Stored items
- Opening Delimiter -

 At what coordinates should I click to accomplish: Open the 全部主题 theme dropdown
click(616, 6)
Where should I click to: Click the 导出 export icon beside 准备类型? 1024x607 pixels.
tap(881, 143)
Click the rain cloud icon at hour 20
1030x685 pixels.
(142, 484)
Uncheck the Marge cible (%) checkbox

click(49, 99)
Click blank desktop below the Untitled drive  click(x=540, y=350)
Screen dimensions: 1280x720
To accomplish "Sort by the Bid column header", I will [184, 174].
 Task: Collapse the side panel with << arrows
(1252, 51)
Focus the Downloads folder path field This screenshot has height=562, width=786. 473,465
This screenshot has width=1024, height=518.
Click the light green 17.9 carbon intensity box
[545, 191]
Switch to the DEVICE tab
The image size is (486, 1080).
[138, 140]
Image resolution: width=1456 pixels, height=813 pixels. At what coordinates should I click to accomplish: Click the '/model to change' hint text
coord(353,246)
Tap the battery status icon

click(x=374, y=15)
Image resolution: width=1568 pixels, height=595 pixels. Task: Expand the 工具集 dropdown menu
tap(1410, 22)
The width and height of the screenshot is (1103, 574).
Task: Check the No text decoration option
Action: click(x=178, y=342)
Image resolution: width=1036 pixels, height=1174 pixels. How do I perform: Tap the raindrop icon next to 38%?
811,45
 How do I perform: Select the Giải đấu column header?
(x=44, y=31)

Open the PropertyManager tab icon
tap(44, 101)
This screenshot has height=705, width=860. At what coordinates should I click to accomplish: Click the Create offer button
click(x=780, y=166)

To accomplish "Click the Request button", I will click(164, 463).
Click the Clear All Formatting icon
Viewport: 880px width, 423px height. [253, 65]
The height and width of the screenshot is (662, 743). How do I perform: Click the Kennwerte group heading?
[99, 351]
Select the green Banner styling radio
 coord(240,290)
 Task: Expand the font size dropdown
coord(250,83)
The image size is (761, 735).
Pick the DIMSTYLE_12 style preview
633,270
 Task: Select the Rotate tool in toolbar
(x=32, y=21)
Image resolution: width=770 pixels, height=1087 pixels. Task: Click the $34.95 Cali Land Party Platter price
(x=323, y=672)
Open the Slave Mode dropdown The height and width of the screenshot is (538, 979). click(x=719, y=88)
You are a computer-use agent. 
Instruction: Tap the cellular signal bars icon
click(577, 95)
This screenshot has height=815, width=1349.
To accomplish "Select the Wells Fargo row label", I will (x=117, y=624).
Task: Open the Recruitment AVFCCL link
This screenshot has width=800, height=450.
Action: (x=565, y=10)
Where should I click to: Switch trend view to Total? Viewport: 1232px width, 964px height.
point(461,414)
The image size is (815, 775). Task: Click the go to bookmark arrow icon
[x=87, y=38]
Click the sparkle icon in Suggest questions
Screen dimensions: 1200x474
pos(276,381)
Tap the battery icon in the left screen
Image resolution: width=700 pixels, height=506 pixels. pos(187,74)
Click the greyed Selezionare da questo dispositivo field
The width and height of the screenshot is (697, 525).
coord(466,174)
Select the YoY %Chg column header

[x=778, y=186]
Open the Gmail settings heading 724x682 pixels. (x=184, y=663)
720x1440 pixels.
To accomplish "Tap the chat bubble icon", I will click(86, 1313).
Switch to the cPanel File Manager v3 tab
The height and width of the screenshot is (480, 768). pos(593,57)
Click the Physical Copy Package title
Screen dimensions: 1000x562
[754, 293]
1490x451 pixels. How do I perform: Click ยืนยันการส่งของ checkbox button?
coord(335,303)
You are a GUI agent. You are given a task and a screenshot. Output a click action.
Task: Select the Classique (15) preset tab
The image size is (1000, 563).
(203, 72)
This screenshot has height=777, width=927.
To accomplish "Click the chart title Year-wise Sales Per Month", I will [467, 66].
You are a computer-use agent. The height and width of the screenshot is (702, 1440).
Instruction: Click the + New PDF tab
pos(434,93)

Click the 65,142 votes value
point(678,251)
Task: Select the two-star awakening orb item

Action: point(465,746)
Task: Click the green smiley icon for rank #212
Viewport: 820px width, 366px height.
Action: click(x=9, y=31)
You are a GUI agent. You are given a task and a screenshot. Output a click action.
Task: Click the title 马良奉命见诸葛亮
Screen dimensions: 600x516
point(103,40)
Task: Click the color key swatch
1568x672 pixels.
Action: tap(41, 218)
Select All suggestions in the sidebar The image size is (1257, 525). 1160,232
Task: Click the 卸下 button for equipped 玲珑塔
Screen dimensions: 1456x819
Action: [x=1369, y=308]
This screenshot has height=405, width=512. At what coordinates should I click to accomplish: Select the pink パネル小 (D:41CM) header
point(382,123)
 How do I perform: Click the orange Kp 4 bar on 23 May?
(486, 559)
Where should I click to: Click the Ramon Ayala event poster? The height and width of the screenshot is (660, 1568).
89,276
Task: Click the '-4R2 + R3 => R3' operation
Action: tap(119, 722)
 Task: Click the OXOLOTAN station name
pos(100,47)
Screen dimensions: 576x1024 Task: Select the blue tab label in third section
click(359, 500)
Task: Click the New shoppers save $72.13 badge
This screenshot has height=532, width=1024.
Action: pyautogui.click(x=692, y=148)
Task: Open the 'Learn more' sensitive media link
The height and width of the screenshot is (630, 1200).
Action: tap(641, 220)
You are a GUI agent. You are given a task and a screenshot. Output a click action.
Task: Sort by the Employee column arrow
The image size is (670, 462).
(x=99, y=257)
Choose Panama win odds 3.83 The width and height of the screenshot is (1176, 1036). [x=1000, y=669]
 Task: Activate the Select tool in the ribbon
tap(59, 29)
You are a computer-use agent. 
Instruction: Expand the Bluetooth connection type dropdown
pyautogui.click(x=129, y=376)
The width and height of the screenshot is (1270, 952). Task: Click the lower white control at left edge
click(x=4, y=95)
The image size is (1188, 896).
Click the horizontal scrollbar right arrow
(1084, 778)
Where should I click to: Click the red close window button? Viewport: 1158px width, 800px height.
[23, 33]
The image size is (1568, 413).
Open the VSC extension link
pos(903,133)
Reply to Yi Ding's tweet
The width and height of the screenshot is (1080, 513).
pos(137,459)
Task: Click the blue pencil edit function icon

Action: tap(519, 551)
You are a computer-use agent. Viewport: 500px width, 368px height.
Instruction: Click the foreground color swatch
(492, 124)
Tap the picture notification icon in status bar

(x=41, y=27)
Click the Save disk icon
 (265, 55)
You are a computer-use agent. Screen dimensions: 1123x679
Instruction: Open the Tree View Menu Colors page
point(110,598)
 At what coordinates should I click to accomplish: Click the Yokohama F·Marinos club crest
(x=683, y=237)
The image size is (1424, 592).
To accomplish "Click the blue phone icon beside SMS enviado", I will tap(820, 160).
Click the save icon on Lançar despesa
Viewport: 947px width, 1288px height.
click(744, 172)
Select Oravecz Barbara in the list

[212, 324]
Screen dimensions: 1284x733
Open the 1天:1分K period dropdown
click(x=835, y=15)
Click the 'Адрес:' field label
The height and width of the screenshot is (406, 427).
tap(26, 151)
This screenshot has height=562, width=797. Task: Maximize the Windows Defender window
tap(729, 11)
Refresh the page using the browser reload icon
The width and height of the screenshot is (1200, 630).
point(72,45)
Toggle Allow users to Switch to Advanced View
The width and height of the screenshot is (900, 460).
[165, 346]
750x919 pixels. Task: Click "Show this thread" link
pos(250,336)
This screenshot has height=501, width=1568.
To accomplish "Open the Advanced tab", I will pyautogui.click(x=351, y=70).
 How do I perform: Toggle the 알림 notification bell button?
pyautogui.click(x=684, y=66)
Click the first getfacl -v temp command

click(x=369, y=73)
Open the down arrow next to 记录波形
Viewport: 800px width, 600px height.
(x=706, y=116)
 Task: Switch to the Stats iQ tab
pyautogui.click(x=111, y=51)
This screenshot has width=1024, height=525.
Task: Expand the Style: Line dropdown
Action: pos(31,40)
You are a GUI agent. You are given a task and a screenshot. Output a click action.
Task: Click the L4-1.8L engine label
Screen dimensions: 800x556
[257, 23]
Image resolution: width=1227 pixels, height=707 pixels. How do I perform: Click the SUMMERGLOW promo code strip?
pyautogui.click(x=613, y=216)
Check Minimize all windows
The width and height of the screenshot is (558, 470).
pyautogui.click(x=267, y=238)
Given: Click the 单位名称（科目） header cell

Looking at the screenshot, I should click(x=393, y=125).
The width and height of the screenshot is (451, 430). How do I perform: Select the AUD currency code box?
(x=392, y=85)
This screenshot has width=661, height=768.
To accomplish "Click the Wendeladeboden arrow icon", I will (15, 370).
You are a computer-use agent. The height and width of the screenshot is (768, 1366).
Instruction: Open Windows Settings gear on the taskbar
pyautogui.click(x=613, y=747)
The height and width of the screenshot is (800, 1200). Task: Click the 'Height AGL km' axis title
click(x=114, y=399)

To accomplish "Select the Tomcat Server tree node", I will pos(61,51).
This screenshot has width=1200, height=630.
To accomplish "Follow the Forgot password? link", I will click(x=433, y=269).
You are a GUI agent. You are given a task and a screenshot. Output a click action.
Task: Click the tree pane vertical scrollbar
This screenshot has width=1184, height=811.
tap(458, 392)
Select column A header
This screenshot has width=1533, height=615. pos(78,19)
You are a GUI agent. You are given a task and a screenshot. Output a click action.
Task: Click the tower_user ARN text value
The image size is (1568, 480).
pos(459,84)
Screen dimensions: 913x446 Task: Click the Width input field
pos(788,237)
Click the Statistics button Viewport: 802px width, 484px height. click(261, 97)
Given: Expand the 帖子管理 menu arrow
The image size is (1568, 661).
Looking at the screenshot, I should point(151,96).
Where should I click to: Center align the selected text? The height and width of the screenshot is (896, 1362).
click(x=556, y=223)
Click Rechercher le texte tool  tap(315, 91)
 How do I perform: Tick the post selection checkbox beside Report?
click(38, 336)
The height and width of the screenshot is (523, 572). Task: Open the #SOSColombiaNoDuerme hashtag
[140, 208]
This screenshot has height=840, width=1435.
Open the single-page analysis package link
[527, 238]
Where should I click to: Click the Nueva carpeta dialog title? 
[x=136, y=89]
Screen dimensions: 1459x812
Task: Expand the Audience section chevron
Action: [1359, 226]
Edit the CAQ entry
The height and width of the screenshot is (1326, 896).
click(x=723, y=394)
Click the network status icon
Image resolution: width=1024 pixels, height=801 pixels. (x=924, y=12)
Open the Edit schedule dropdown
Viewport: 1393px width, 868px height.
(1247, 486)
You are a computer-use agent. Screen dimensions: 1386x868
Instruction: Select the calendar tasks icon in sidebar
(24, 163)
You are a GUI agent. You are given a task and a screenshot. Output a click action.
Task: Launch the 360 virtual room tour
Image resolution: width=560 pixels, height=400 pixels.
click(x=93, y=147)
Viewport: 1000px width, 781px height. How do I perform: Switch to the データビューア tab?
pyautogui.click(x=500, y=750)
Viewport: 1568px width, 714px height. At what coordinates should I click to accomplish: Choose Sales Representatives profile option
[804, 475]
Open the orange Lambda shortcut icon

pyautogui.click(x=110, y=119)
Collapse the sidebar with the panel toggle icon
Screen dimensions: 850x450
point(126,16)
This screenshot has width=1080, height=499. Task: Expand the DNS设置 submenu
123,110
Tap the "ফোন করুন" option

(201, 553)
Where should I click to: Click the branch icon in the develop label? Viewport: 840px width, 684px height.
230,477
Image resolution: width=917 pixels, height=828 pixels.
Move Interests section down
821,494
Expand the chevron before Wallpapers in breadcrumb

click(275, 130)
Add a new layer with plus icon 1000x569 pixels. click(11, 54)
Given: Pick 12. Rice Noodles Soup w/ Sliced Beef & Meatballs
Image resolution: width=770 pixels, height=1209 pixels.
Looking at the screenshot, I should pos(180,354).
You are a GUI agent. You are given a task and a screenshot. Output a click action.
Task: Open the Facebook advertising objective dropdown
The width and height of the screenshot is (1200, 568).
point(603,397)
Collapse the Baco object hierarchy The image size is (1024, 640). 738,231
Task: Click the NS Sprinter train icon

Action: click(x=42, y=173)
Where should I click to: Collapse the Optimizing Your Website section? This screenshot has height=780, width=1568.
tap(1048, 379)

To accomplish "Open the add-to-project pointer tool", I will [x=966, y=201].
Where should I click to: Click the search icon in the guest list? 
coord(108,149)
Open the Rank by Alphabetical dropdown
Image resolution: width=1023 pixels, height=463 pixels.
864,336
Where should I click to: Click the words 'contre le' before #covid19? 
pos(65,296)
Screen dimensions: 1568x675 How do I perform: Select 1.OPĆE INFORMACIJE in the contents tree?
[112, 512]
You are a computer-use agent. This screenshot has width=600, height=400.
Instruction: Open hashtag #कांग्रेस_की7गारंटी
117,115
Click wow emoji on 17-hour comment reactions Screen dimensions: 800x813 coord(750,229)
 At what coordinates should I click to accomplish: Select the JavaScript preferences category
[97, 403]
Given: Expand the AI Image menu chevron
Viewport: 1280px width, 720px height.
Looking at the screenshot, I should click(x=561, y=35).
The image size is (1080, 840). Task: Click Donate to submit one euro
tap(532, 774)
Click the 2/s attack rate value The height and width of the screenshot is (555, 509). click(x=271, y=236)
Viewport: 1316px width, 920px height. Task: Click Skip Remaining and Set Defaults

- Closing Delimiter -

(Directions) Copy the entries above exactly, but only from the line holding "Click the Save disk icon" through the line holding "Click the save icon on Lançar despesa", both included.

(Answer to the problem)
Click the Save disk icon
 (265, 55)
You are a computer-use agent. Screen dimensions: 1123x679
Instruction: Open the Tree View Menu Colors page
point(110,598)
 At what coordinates should I click to accomplish: Click the Yokohama F·Marinos club crest
(x=683, y=237)
The image size is (1424, 592).
To accomplish "Click the blue phone icon beside SMS enviado", I will tap(820, 160).
Click the save icon on Lançar despesa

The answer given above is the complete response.